The cause of OA is clear

Ocean acidification, or OA, has been called an "inevitable consequence" of rising atmospheric carbon dioxide (CO2) levels. Like a dry sponge absorbing a puddle of water, seawater absorbs CO2 from the atmosphere in an effort to balance the CO2 partial pressures of air and ocean. In the past, this rebalancing occurred over thousands of years, which was slow enough that other natural processes like rock weathering could  make up for this extra CO2 in seawater. Today, atmospheric CO2 levels are rising so quickly that the ocean is absorbing CO2 faster than the Earth can respond, making the world's oceans more acidic and affecting marine life.

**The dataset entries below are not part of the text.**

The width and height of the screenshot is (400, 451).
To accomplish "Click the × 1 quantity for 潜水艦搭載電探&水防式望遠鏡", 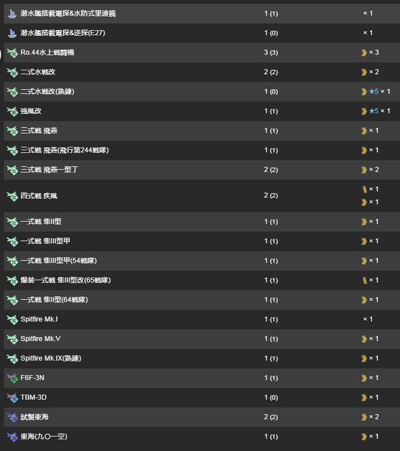I will click(368, 13).
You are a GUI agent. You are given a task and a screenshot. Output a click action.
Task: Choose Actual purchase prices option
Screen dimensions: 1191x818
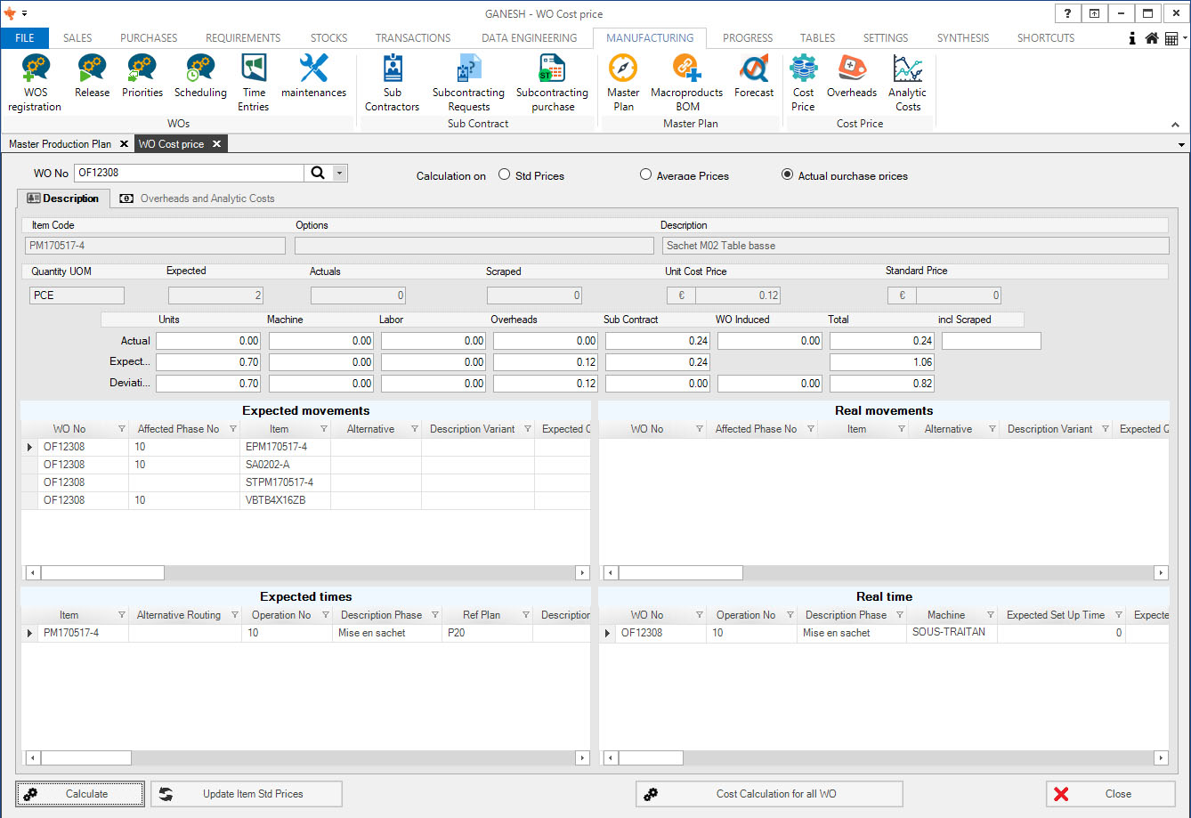(x=787, y=175)
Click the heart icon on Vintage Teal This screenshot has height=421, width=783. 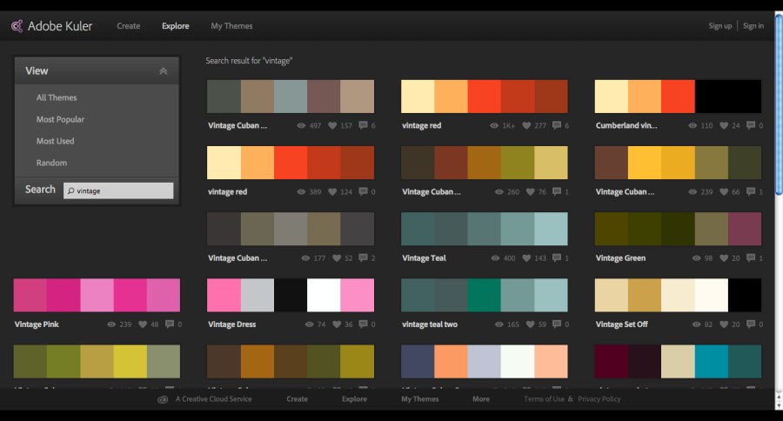526,258
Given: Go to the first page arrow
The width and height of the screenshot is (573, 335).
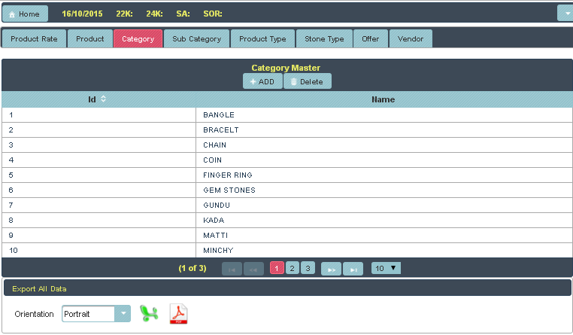Looking at the screenshot, I should [x=232, y=269].
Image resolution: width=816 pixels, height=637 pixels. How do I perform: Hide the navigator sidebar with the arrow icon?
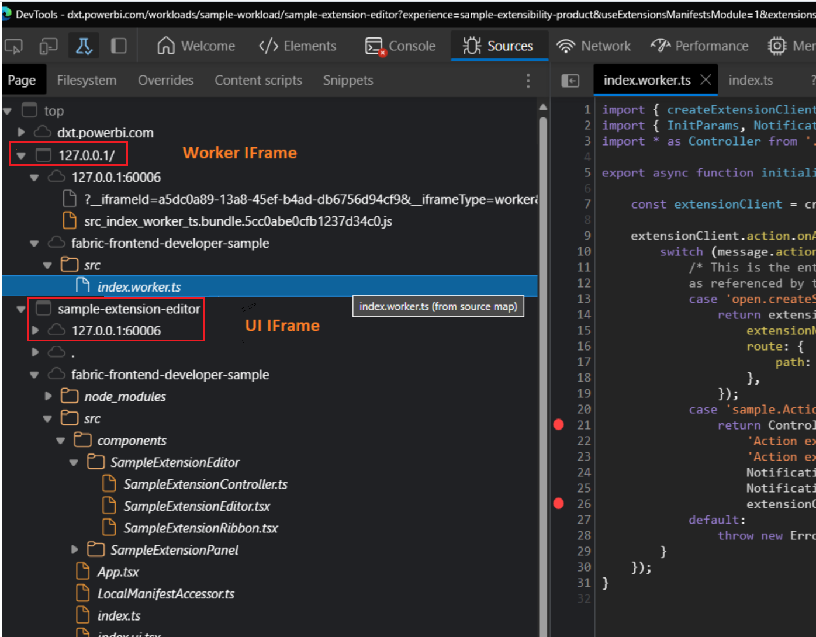click(570, 80)
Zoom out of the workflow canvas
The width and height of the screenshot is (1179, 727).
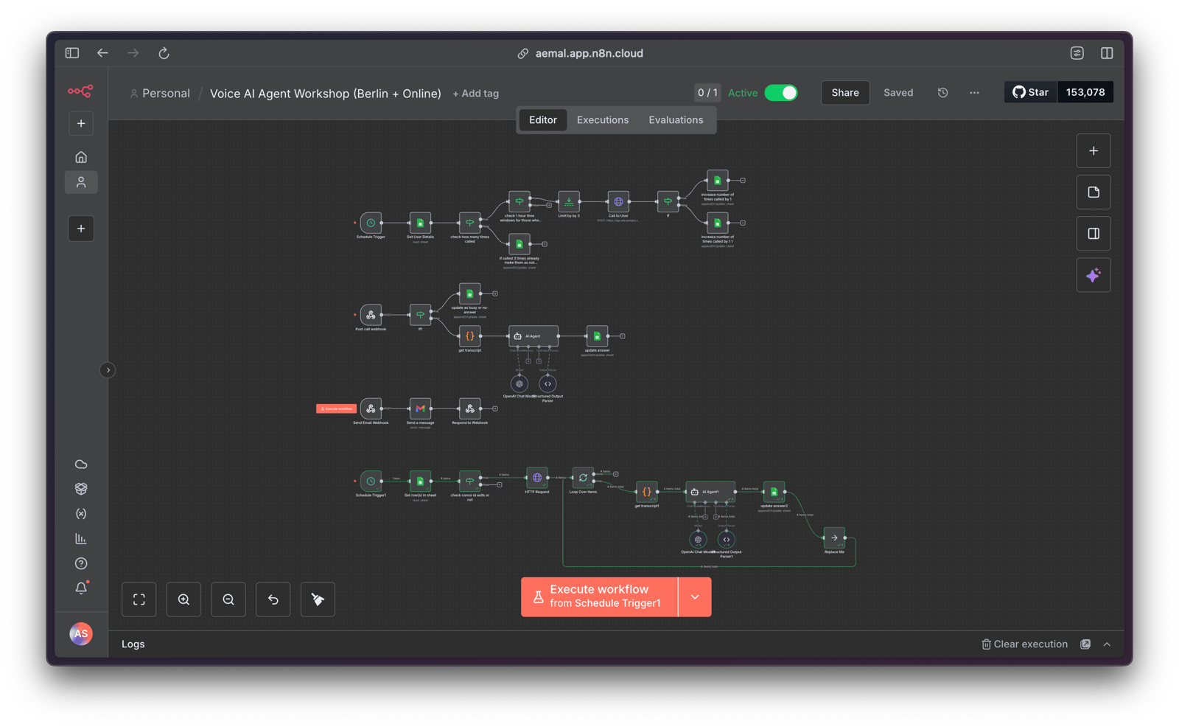pos(228,599)
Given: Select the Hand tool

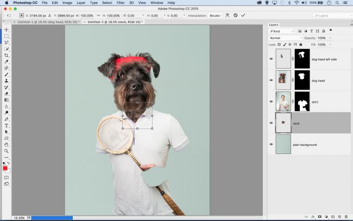Looking at the screenshot, I should click(x=7, y=145).
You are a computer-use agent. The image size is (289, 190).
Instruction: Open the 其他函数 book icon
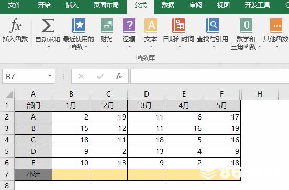[x=276, y=26]
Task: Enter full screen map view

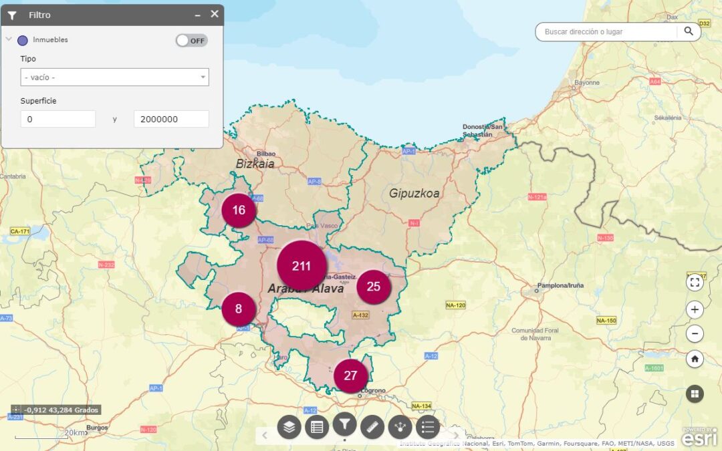Action: pyautogui.click(x=695, y=282)
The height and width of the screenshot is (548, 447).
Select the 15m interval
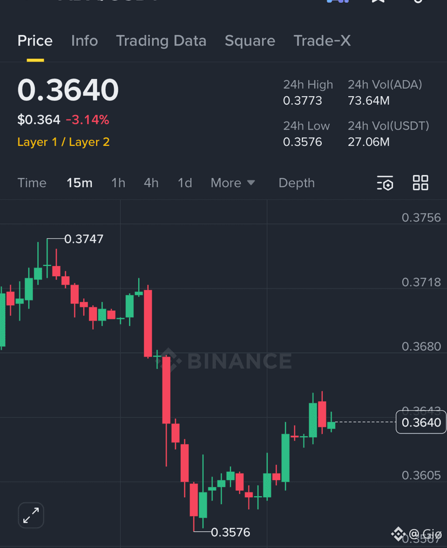point(79,183)
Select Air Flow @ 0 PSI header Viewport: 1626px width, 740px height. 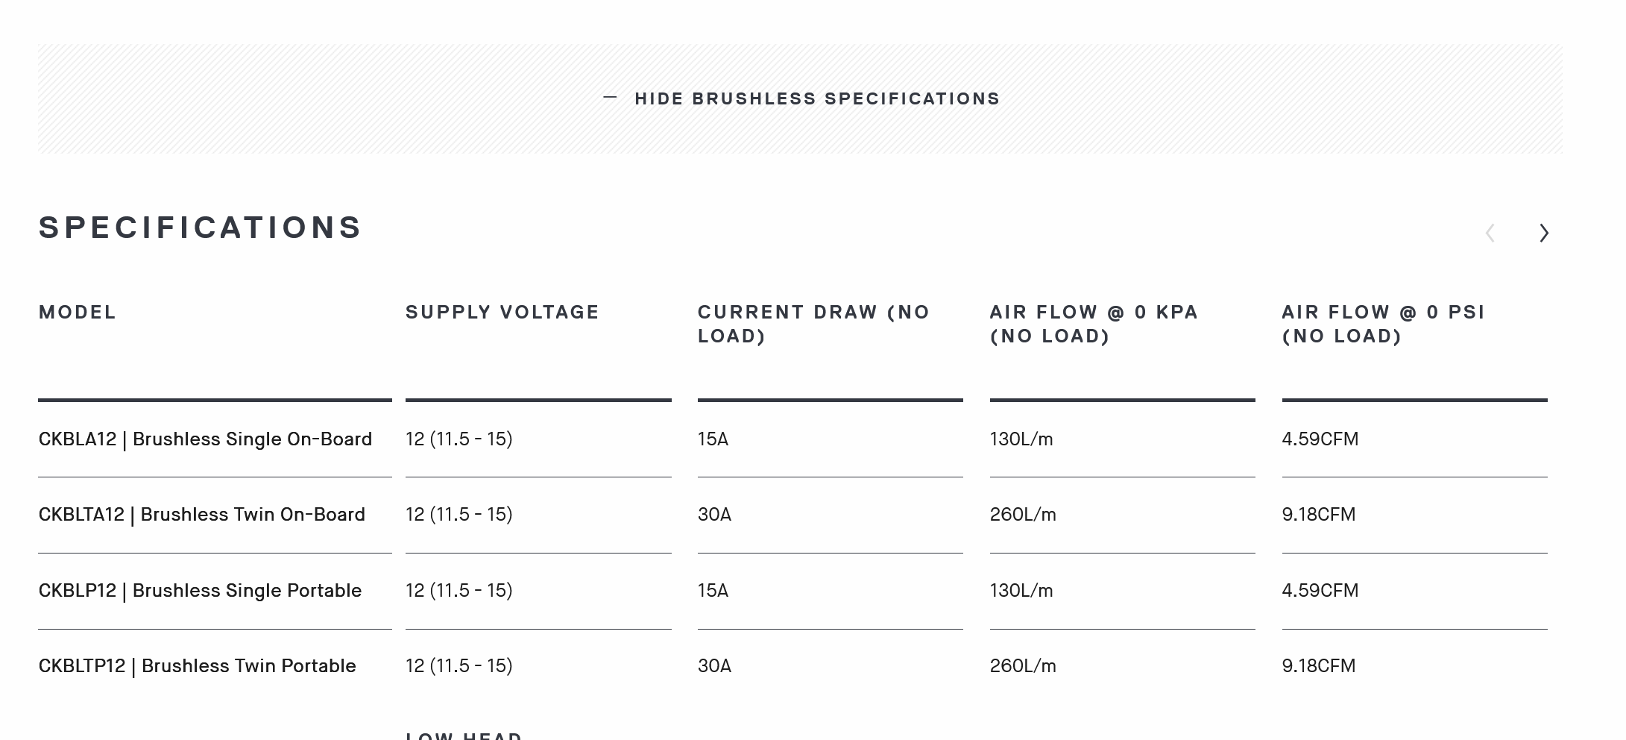pyautogui.click(x=1384, y=324)
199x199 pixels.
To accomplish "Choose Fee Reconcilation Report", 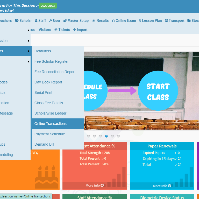I will [55, 72].
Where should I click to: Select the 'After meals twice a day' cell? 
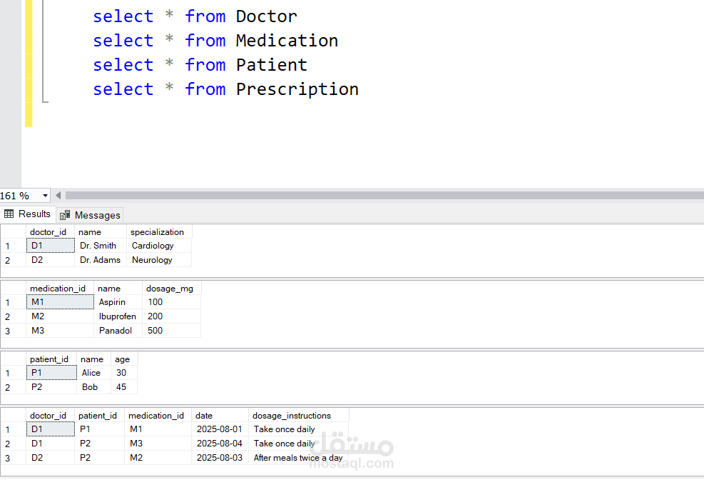click(299, 458)
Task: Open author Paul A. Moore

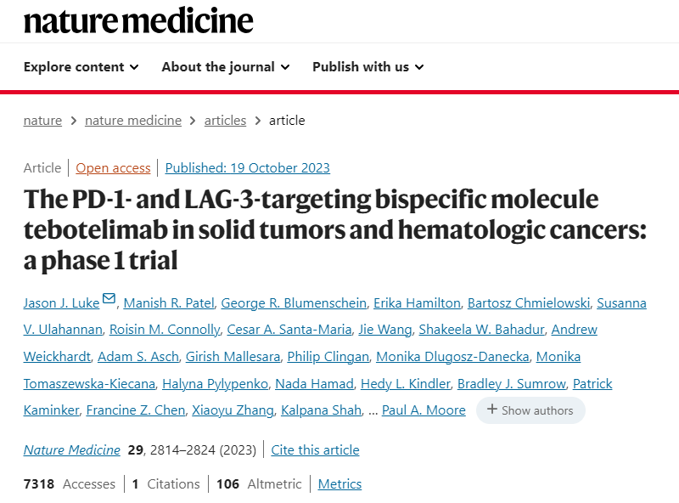Action: coord(424,410)
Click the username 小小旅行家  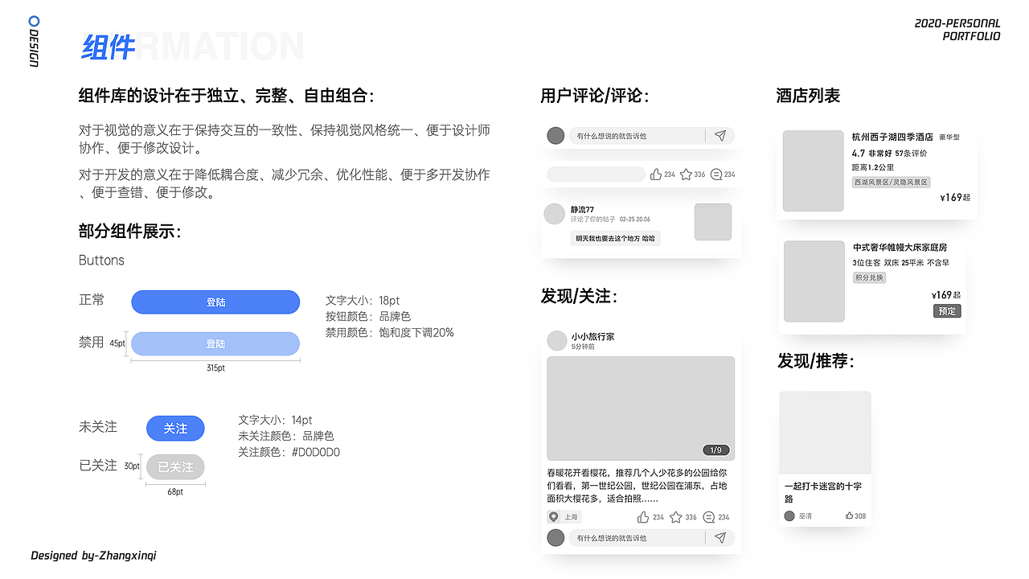tap(595, 335)
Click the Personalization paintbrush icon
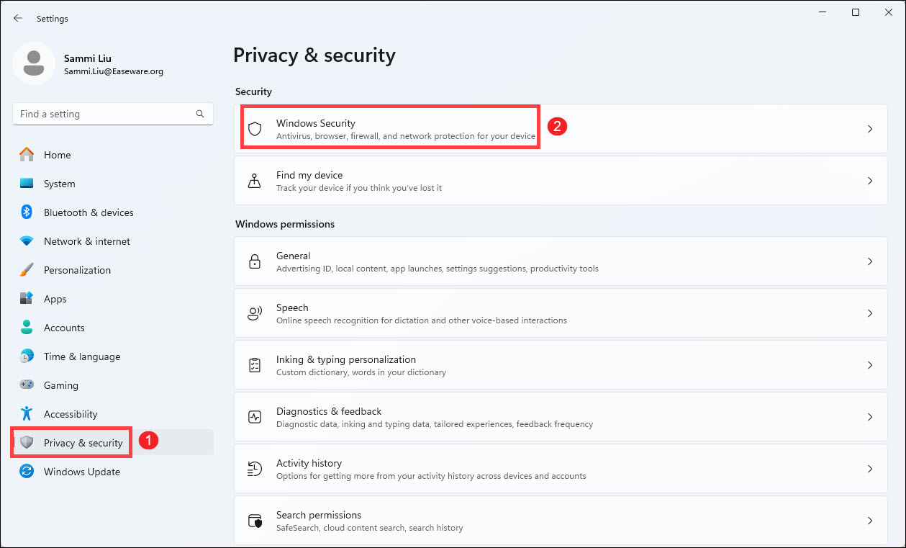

The effects of OA are less clear
Scientists around the world are currently researching OA's specific consequences, but at this point they agree that the ocean, and especially ocean life, will be affected in many ways.  Humans could feel OA's effects through changes in food supplies, natural resources, coastal protection, and economic activities. OA's full range of consequences is not yet completely known.

Find OA-related information organized by theme, under "Learn About OA" above. Topics include:
Chemistry---how does CO2 make seawater acidic?
Geology---how do rocks normally control ocean chemistry?
Physics---how does circulation affect ocean CO2 levels?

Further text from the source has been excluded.